DIRECTIONS FOR THIS TASK:
From the entries, copy each line that includes "computer".

Dataset entries:
******************************

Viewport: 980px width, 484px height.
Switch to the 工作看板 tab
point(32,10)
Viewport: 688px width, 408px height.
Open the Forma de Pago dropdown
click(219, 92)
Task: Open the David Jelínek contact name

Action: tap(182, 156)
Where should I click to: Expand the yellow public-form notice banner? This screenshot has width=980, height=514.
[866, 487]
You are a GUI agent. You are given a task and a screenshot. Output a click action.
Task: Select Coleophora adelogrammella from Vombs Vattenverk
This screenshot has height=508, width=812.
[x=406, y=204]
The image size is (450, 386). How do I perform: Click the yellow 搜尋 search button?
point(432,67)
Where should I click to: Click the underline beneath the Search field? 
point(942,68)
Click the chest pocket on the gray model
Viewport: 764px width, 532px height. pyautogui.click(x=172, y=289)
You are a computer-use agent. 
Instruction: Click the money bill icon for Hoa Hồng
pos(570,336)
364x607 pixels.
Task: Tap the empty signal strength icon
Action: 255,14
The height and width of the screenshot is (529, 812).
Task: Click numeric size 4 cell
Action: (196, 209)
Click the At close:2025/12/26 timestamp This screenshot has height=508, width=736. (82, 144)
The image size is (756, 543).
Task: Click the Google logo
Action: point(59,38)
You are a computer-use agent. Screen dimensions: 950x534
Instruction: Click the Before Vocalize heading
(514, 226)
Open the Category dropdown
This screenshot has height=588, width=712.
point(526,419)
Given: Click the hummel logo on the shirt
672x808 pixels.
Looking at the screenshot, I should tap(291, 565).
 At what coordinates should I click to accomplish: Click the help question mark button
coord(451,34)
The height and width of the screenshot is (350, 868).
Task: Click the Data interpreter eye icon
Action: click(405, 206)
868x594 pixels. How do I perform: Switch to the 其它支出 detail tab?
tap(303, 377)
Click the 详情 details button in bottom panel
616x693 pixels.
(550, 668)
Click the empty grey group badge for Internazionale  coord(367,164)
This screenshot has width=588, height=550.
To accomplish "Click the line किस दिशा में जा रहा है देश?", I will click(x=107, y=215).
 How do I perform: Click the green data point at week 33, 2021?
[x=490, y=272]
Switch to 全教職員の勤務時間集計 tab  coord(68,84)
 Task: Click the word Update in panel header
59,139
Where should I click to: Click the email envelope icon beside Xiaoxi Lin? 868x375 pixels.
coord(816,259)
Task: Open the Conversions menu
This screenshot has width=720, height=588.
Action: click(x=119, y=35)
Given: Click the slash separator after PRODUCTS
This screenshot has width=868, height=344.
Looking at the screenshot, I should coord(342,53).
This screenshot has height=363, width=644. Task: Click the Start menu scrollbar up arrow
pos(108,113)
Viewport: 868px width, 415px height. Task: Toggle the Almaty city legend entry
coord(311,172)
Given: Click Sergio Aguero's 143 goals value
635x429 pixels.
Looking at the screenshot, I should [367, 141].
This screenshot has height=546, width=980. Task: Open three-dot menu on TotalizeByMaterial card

******************************

ANSWER TO THIS EXERCISE:
You are a computer-use agent. 
You are a computer-use agent. Screen dimensions: 950x534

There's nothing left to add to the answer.